─── Input material ───

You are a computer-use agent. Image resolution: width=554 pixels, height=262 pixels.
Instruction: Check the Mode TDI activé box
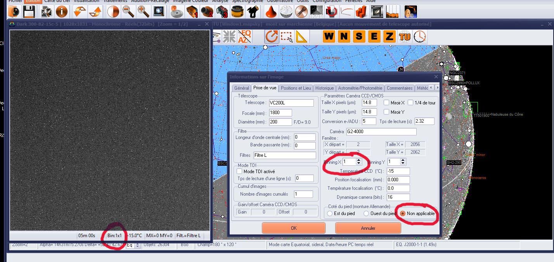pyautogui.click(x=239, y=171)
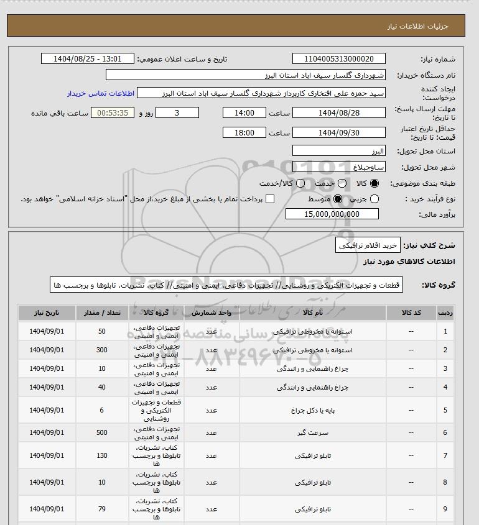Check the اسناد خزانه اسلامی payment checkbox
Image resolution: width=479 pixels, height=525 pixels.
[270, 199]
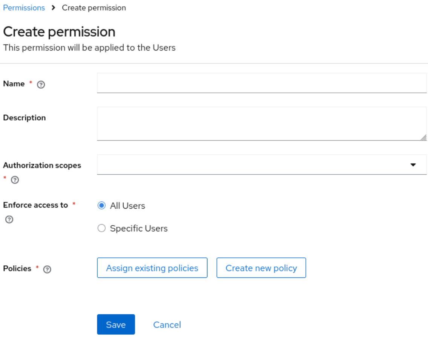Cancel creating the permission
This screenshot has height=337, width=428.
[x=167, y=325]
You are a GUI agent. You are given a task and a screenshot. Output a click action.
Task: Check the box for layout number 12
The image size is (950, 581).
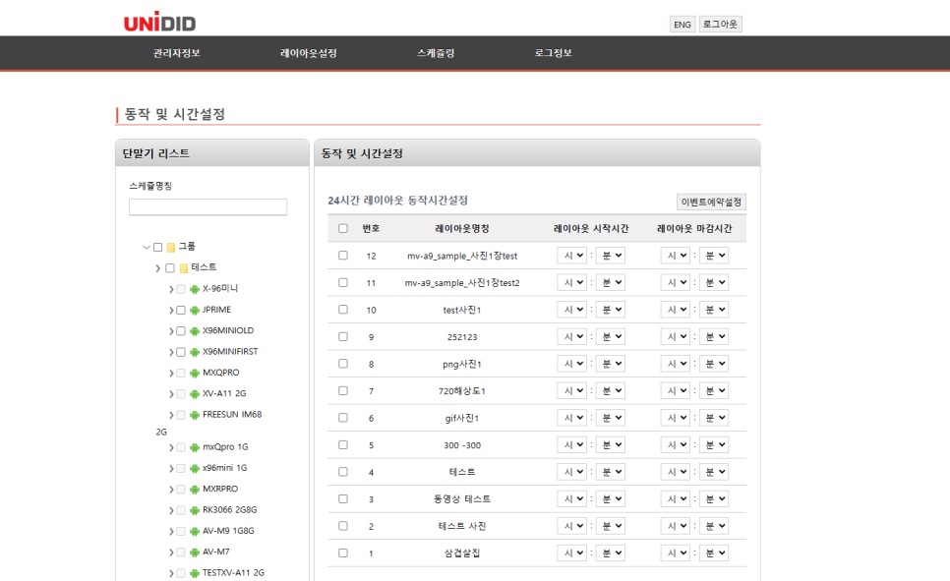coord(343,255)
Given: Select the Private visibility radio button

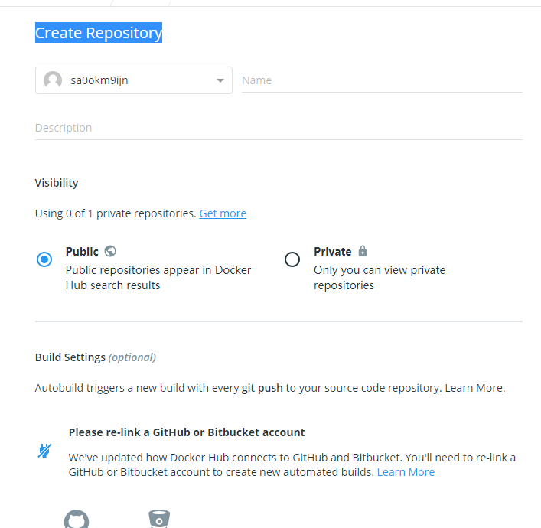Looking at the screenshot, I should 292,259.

───

* _The task_: Each line of the listing above that includes the word "agent" should be copied.

* _Written reply_:
You are a computer-use agent. Image resolution: width=554 pixels, height=262 pixels.
You are a GUI agent. You are given a task and a screenshot. Output a click action.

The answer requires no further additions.